Юрий Давыдов - Март
Муравьев чувствовал приближение того состояния, которое он называл «свободным полетом»: речь катилась кругло, голос звучал уверенно, жест был хорош. Он любил ощущение «свободного полета», и теперь, произнося фразы о неудержимых слезах России, о подданных, вопиющих об отмщении, о безумной подпольной крамоле, Муравьев испытывал горделивое удовольствие.
– С глубокой сердечной болью я вызываю это страшное воспоминание о цареубийстве, но я не могу сделать иначе по двум причинам: во-первых, потому, что из кровавого тумана, застилающего печальную святыню Екатерининского канала, выступают перед нами мрачные облики цареубийц…
И тут послышался смех. Смеялся Желябов. Смеялся раскатисто, закидывая голову. Произошло замешательство. Муравьев перестал различать лица.
– Но здесь, господа, – сказал он скорбно, – здесь… Вы слышите! Здесь меня останавливает на минуту смех подсудимого Желябова. Ну что ж… Господа, это тот самый веселый или сардонический смех, который не покидал его во время судебного следствия… гм… и который, вероятно, заставит его и потрясающую картину события первого марта встретить глумлением.

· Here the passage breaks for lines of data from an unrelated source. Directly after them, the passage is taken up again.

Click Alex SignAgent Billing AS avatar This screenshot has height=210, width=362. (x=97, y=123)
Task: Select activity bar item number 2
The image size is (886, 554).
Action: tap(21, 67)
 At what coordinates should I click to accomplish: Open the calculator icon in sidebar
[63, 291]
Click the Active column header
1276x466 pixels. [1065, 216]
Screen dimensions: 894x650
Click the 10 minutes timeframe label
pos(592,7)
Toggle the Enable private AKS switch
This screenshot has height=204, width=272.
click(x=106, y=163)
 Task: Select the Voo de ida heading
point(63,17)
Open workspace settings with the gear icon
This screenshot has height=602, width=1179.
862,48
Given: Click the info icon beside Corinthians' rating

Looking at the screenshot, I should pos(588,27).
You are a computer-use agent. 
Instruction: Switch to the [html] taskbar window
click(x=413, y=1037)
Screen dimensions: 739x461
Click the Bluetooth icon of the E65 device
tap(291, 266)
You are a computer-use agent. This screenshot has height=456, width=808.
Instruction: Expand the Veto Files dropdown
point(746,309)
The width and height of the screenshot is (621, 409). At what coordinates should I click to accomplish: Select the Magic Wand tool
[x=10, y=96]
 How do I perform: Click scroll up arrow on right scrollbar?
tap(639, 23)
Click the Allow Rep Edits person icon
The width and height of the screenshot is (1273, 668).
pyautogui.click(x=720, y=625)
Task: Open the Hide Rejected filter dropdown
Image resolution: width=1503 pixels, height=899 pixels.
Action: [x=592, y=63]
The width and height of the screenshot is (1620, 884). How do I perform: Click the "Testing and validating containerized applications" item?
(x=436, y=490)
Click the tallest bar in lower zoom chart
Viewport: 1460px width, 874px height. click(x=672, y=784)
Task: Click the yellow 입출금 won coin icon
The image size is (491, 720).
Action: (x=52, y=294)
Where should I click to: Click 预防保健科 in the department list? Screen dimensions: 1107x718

Речь Муравьева была многочасовой. Она катилась по писаному, но исчезло и больше уж не возникало ощущение «свободного полета». Распустив в заключение длинный «шлейф» о вековой русской преданности престолу и существующему государственному порядку, господин прокурор потребовал смертной казни для всех подсудимых.
После перерыва Фукс предоставил слово присяжным поверенным. Один за другим выступили пятеро адвокатов. Шестого подсудимого никто не защищал, и, когда служители зажгли люстры, поднялся шестой.
– Господа судьи! – сказал Желябов. – Дело всякого убежденного деятеля ему дороже жизни. А дело наше было здесь представлено в более извращенном виде, чем наши личные свойства. На нас, подсудимых, лежит обязанность, по возможности, представить цель и средства партии в настоящем их виде.
Фукс тряхнул колокольчиком:
– Подсудимый! Вами не должно быть сказано ничего, что нарушает уважение к закону, властям и религии.
– Если вы, господа судьи, взглянете в отчеты о политических процессах, в эту открытую книгу бытия…
– Подсудимый, говорите только о своем личном отношении к делу. А вы опять говорите о партии.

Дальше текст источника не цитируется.